Description of the task =
With nothing added and nothing dropped, write out all of the entries below.

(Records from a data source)
* * * *
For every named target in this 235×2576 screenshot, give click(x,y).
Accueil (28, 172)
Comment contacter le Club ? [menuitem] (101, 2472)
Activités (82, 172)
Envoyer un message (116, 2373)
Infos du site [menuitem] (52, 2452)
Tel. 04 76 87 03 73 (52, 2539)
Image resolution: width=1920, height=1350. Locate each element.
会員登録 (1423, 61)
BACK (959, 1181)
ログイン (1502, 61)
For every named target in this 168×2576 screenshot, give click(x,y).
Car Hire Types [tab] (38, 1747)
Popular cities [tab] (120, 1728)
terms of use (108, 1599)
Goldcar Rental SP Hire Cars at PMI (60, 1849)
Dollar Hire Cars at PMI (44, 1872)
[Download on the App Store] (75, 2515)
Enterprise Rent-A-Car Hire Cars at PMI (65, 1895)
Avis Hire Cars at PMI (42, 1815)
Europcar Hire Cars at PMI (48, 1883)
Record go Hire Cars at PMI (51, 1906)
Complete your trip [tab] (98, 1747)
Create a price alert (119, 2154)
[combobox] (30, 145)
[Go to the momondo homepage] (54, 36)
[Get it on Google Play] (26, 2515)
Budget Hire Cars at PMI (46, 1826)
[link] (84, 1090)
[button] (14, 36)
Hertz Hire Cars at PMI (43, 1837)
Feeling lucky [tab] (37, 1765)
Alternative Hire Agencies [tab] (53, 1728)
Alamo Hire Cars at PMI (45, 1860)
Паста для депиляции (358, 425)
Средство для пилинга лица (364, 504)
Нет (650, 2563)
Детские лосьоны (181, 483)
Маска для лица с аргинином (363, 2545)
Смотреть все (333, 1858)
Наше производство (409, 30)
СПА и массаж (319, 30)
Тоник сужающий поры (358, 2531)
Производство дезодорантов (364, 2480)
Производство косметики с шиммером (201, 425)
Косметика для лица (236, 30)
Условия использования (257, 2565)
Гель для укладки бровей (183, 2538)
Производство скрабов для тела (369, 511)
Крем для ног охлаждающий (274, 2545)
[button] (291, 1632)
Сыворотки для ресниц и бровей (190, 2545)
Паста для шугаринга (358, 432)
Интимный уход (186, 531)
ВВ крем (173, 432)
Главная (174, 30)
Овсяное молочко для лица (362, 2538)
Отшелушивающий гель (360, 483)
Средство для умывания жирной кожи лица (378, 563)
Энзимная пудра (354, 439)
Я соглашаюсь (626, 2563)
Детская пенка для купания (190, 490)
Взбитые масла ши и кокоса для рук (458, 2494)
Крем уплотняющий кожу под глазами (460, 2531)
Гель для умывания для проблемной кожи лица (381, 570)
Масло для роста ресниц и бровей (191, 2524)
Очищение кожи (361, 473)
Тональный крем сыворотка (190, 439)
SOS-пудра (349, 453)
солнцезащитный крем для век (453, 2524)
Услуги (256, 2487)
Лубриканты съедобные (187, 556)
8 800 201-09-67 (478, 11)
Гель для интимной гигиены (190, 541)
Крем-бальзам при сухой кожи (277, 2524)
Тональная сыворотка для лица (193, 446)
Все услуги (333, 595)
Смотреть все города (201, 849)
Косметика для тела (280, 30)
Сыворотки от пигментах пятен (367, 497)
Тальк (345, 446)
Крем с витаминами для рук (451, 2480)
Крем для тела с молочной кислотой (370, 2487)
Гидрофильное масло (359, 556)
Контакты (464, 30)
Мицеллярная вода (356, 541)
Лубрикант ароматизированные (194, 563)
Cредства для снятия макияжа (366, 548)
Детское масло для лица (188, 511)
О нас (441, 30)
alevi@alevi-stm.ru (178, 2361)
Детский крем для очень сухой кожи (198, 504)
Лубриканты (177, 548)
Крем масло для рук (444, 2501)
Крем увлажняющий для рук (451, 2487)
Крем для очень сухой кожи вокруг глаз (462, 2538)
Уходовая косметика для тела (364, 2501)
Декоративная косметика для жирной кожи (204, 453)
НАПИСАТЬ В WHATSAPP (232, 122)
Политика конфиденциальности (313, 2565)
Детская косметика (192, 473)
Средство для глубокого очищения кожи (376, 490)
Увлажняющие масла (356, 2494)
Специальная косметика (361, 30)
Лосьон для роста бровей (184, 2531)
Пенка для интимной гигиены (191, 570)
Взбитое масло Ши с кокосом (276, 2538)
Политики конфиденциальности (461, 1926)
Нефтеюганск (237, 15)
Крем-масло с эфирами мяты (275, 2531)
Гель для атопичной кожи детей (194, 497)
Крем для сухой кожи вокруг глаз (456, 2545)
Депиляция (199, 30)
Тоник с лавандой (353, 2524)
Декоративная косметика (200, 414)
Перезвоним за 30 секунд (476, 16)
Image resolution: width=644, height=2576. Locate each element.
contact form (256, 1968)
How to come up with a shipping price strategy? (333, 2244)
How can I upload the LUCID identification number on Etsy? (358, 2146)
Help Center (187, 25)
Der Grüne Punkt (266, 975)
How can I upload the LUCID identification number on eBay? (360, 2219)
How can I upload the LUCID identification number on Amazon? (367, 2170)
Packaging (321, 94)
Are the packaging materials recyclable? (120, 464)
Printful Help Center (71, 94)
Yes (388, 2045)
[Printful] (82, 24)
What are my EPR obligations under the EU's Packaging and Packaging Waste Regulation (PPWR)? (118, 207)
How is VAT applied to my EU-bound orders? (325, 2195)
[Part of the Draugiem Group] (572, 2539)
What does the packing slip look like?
* * * *
Written response =
For every named target in this 235×2576 screenshot, give click(x,y).
Accueil (28, 172)
Comment contacter le Club ? [menuitem] (101, 2472)
Activités (82, 172)
Envoyer un message (116, 2373)
Infos du site [menuitem] (52, 2452)
Tel. 04 76 87 03 73 (52, 2539)
Image resolution: width=1920, height=1350. Locate each element.
会員登録 (1423, 61)
BACK (959, 1181)
ログイン (1502, 61)
For every named target in this 168×2576 screenshot, give click(x,y).
Car Hire Types [tab] (38, 1747)
Popular cities [tab] (120, 1728)
terms of use (108, 1599)
Goldcar Rental SP Hire Cars at PMI (60, 1849)
Dollar Hire Cars at PMI (44, 1872)
[Download on the App Store] (75, 2515)
Enterprise Rent-A-Car Hire Cars at PMI (65, 1895)
Avis Hire Cars at PMI (42, 1815)
Europcar Hire Cars at PMI (48, 1883)
Record go Hire Cars at PMI (51, 1906)
Complete your trip [tab] (98, 1747)
Create a price alert (119, 2154)
[combobox] (30, 145)
[Go to the momondo homepage] (54, 36)
[Get it on Google Play] (26, 2515)
Budget Hire Cars at PMI (46, 1826)
[link] (84, 1090)
[button] (14, 36)
Hertz Hire Cars at PMI (43, 1837)
Feeling lucky [tab] (37, 1765)
Alternative Hire Agencies [tab] (53, 1728)
Alamo Hire Cars at PMI (45, 1860)
Паста для депиляции (358, 425)
Средство для пилинга лица (364, 504)
Нет (650, 2563)
Детские лосьоны (181, 483)
Маска для лица с аргинином (363, 2545)
Смотреть все (333, 1858)
Наше производство (409, 30)
СПА и массаж (319, 30)
Тоник сужающий поры (358, 2531)
Производство дезодорантов (364, 2480)
Производство косметики с шиммером (201, 425)
Косметика для лица (236, 30)
Условия использования (257, 2565)
Гель для укладки бровей (183, 2538)
Производство скрабов для тела (369, 511)
Крем для ног охлаждающий (274, 2545)
[button] (291, 1632)
Сыворотки для ресниц и бровей (190, 2545)
Паста для шугаринга (358, 432)
Интимный уход (186, 531)
ВВ крем (173, 432)
Главная (174, 30)
Овсяное молочко для лица (362, 2538)
Отшелушивающий гель (360, 483)
Средство для умывания жирной кожи лица (378, 563)
Энзимная пудра (354, 439)
Я соглашаюсь (626, 2563)
Детская пенка для купания (190, 490)
Взбитые масла ши и кокоса для рук (458, 2494)
Крем уплотняющий кожу под глазами (460, 2531)
Гель для умывания для проблемной кожи лица (381, 570)
Масло для роста ресниц и бровей (191, 2524)
Очищение кожи (361, 473)
Тональный крем сыворотка (190, 439)
SOS-пудра (349, 453)
солнцезащитный крем для век (453, 2524)
Услуги (256, 2487)
Лубриканты съедобные (187, 556)
8 800 201-09-67 (478, 11)
Гель для интимной гигиены (190, 541)
Крем-бальзам при сухой кожи (277, 2524)
Тональная сыворотка для лица (193, 446)
Все услуги (333, 595)
Смотреть все города (201, 849)
Косметика для тела (280, 30)
Сыворотки от пигментах пятен (367, 497)
Тальк (345, 446)
Крем с витаминами для рук (451, 2480)
Крем для тела с молочной кислотой (370, 2487)
Гидрофильное масло (359, 556)
Контакты (464, 30)
Мицеллярная вода (356, 541)
Лубрикант ароматизированные (194, 563)
Cредства для снятия макияжа (366, 548)
Детское масло для лица (188, 511)
О нас (441, 30)
alevi@alevi-stm.ru (178, 2361)
Детский крем для очень сухой кожи (198, 504)
Лубриканты (177, 548)
Крем масло для рук (444, 2501)
Крем увлажняющий для рук (451, 2487)
Крем для очень сухой кожи вокруг глаз (462, 2538)
Уходовая косметика для тела (364, 2501)
Декоративная косметика для жирной кожи (204, 453)
НАПИСАТЬ В WHATSAPP (232, 122)
Политика конфиденциальности (313, 2565)
Детская косметика (192, 473)
Средство для глубокого очищения кожи (376, 490)
Увлажняющие масла (356, 2494)
Специальная косметика (361, 30)
Лосьон для роста бровей (184, 2531)
Пенка для интимной гигиены (191, 570)
Взбитое масло Ши с кокосом (276, 2538)
Политики конфиденциальности (461, 1926)
Нефтеюганск (237, 15)
Крем-масло с эфирами мяты (275, 2531)
Гель для атопичной кожи детей (194, 497)
Крем для сухой кожи вокруг глаз (456, 2545)
Депиляция (199, 30)
Тоник с лавандой (353, 2524)
Декоративная косметика (200, 414)
Перезвоним за 30 секунд (476, 16)
Image resolution: width=644, height=2576. Locate each element.
contact form (256, 1968)
How to come up with a shipping price strategy? (333, 2244)
How can I upload the LUCID identification number on Etsy? (358, 2146)
Help Center (187, 25)
Der Grüne Punkt (266, 975)
How can I upload the LUCID identification number on eBay? (360, 2219)
How can I upload the LUCID identification number on Amazon? (367, 2170)
Packaging (321, 94)
Are the packaging materials recyclable? (120, 464)
Printful Help Center (71, 94)
Yes (388, 2045)
[Printful] (82, 24)
What are my EPR obligations under the EU's Packaging and Packaging Waste Regulation (PPWR)? (118, 207)
How is VAT applied to my EU-bound orders? (325, 2195)
[Part of the Draugiem Group] (572, 2539)
What does the packing slip look like?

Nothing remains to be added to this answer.